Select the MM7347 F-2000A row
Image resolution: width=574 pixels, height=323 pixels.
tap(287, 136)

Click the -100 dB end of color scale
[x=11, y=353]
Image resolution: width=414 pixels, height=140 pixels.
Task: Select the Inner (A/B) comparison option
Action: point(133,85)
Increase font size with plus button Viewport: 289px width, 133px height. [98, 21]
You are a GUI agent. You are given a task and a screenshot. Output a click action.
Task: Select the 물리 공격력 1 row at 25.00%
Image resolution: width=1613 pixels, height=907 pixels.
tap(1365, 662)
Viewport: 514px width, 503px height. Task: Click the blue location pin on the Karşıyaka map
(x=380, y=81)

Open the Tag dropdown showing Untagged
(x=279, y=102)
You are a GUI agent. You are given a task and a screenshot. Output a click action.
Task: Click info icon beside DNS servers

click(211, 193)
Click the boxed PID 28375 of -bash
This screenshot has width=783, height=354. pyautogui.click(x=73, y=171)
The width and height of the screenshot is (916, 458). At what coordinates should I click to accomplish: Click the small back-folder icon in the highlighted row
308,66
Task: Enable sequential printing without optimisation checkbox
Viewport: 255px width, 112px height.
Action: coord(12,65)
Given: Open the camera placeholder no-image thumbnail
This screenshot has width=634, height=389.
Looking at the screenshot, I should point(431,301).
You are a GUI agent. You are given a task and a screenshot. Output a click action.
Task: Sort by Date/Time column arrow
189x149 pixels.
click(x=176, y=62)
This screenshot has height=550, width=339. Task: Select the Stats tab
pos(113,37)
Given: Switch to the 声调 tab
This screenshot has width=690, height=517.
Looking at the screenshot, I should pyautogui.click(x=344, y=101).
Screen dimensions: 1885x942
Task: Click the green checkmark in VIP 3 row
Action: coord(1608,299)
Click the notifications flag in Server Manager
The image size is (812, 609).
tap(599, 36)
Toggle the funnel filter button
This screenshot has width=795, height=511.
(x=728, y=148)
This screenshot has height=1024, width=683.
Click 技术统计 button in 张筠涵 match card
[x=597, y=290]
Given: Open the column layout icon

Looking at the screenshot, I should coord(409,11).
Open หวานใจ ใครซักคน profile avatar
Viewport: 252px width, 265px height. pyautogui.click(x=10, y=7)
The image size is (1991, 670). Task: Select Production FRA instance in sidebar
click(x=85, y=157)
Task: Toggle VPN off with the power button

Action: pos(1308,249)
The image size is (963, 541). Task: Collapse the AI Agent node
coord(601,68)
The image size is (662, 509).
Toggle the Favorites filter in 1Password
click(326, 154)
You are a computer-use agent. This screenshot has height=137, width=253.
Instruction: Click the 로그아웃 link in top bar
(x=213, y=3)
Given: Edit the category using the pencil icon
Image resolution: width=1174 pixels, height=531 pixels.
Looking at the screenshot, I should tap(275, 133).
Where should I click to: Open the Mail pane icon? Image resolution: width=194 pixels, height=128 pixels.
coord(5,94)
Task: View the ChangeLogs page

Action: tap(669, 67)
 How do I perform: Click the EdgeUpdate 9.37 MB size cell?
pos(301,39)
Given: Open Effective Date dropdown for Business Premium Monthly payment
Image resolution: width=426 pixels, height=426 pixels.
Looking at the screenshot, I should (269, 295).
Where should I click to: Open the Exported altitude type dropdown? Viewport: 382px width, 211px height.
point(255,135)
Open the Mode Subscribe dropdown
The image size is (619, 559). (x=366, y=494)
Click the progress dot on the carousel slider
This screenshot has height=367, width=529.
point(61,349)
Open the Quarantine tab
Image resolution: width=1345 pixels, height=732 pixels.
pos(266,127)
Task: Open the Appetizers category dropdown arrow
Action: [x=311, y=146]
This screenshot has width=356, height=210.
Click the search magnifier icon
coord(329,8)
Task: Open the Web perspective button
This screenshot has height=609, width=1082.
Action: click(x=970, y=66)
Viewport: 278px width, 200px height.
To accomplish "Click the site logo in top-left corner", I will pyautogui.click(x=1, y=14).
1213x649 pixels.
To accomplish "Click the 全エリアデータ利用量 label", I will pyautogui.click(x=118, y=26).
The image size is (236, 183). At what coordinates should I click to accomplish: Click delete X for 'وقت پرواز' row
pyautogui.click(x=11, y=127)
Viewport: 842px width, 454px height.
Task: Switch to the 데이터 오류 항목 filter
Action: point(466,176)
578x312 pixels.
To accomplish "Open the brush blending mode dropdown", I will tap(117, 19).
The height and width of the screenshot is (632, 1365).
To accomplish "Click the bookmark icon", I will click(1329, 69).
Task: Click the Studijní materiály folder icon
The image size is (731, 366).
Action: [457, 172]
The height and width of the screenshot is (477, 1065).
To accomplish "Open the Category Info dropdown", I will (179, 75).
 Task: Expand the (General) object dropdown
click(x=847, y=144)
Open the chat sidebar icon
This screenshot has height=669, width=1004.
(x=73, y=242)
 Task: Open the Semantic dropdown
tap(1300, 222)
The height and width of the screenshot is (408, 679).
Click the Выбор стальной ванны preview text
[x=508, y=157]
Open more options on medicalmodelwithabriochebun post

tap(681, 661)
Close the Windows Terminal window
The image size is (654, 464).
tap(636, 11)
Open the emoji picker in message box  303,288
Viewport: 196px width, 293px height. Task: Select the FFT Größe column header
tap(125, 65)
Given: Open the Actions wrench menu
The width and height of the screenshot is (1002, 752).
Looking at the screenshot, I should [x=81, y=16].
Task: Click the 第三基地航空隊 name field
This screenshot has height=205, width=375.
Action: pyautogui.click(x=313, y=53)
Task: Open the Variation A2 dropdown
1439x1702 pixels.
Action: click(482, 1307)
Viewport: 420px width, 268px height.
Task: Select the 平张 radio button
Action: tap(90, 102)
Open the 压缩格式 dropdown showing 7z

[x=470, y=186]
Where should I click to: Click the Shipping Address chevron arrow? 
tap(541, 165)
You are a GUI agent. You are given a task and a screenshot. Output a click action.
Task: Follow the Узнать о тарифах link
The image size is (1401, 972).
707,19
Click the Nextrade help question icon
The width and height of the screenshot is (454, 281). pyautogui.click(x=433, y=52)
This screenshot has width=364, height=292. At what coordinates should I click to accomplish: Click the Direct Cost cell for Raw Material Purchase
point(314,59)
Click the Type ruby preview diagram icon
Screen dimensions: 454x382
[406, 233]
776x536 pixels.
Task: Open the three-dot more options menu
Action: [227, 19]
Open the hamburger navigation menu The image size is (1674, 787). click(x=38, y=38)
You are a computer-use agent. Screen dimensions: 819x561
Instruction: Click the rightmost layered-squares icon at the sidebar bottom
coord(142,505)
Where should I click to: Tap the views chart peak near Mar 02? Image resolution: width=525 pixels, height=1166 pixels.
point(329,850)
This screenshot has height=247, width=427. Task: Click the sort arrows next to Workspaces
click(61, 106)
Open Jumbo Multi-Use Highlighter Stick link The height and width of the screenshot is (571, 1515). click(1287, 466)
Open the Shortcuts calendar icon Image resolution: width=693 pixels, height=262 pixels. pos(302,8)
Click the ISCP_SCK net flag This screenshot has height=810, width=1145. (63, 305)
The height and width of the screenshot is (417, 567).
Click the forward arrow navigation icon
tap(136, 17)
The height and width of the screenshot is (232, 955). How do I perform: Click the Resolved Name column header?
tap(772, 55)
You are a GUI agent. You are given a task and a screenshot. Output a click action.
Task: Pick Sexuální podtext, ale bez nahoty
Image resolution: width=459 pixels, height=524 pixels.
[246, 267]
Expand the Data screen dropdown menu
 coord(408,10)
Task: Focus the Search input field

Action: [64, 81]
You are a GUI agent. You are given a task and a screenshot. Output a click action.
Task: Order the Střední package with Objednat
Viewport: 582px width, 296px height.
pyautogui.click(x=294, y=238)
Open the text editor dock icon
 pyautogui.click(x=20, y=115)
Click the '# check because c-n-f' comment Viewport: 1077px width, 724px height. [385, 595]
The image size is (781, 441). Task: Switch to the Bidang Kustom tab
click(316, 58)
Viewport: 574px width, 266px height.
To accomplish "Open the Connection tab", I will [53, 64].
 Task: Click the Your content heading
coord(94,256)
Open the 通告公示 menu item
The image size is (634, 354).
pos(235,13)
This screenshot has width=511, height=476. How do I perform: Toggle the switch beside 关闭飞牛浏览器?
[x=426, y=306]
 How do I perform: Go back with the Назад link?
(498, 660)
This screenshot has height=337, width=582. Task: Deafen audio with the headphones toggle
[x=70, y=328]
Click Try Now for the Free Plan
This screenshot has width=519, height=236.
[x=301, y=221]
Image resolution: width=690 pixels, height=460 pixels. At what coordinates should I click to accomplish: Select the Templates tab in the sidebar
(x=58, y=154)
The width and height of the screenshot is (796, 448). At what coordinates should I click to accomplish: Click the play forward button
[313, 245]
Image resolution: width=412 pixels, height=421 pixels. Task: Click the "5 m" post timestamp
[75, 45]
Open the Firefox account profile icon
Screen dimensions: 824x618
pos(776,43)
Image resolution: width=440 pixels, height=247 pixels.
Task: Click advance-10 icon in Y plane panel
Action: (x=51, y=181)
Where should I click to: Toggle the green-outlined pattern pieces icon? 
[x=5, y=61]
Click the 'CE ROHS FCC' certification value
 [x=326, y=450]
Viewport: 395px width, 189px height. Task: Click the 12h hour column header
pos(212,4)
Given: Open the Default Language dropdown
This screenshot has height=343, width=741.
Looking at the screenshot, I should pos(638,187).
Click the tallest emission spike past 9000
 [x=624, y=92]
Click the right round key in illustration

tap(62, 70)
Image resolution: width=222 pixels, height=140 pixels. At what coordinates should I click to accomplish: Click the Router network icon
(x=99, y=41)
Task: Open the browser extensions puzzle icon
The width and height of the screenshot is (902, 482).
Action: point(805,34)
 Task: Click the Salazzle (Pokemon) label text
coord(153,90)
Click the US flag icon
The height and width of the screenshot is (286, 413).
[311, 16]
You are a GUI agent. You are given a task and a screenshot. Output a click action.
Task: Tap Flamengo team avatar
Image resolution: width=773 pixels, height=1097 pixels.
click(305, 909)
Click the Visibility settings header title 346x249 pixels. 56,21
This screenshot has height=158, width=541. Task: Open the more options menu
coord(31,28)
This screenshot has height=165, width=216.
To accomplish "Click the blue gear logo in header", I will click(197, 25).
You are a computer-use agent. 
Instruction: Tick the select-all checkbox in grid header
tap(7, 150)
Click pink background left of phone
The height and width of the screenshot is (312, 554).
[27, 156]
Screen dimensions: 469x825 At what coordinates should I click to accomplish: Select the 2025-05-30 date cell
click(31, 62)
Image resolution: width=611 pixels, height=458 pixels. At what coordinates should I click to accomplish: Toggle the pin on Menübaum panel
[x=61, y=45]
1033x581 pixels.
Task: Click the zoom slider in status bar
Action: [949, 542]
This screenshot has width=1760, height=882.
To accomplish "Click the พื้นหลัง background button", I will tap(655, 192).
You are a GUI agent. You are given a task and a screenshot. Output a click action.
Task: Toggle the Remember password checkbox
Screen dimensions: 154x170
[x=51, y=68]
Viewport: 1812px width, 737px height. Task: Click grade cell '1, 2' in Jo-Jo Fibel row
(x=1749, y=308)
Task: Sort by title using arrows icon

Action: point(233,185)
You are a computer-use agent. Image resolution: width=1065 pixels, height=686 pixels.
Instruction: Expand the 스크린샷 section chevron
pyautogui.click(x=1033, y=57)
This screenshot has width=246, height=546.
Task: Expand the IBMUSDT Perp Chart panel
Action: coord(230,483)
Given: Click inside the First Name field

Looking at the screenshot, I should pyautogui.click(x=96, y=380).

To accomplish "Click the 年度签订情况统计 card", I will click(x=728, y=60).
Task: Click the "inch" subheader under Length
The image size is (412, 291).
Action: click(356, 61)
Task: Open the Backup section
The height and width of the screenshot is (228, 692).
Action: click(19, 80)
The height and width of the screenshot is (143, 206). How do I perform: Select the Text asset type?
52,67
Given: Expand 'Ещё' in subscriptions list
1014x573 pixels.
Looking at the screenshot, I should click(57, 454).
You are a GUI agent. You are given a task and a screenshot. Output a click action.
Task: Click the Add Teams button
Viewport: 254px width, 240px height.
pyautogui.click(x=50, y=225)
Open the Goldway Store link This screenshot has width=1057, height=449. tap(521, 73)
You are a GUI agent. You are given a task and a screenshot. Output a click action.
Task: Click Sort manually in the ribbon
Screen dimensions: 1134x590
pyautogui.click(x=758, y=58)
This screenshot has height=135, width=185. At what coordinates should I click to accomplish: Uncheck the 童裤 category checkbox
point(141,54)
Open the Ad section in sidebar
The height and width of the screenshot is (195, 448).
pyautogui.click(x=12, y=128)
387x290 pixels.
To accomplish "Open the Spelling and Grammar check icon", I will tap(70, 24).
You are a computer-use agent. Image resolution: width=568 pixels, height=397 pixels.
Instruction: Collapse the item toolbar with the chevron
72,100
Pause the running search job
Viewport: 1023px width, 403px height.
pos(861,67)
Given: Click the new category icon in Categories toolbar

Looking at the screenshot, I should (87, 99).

TASK REQUIREMENTS: As the answer, set down only the lines from the data above between the one holding "Image resolution: width=459" and the one holding "Open the Firefox account profile icon", inclusive, exactly as they read.

PROBLEM SOLUTION:
Image resolution: width=459 pixels, height=524 pixels.
[246, 267]
Expand the Data screen dropdown menu
 coord(408,10)
Task: Focus the Search input field

Action: [64, 81]
You are a GUI agent. You are given a task and a screenshot. Output a click action.
Task: Order the Střední package with Objednat
Viewport: 582px width, 296px height.
pyautogui.click(x=294, y=238)
Open the text editor dock icon
 pyautogui.click(x=20, y=115)
Click the '# check because c-n-f' comment Viewport: 1077px width, 724px height. [385, 595]
The image size is (781, 441). Task: Switch to the Bidang Kustom tab
click(316, 58)
Viewport: 574px width, 266px height.
To accomplish "Open the Connection tab", I will [53, 64].
 Task: Click the Your content heading
coord(94,256)
Open the 通告公示 menu item
The image size is (634, 354).
pos(235,13)
This screenshot has width=511, height=476. How do I perform: Toggle the switch beside 关闭飞牛浏览器?
[x=426, y=306]
 How do I perform: Go back with the Назад link?
(498, 660)
This screenshot has height=337, width=582. Task: Deafen audio with the headphones toggle
[x=70, y=328]
Click Try Now for the Free Plan
This screenshot has width=519, height=236.
[x=301, y=221]
Image resolution: width=690 pixels, height=460 pixels. At what coordinates should I click to accomplish: Select the Templates tab in the sidebar
(x=58, y=154)
The width and height of the screenshot is (796, 448). At what coordinates should I click to accomplish: Click the play forward button
[313, 245]
Image resolution: width=412 pixels, height=421 pixels. Task: Click the "5 m" post timestamp
[75, 45]
Open the Firefox account profile icon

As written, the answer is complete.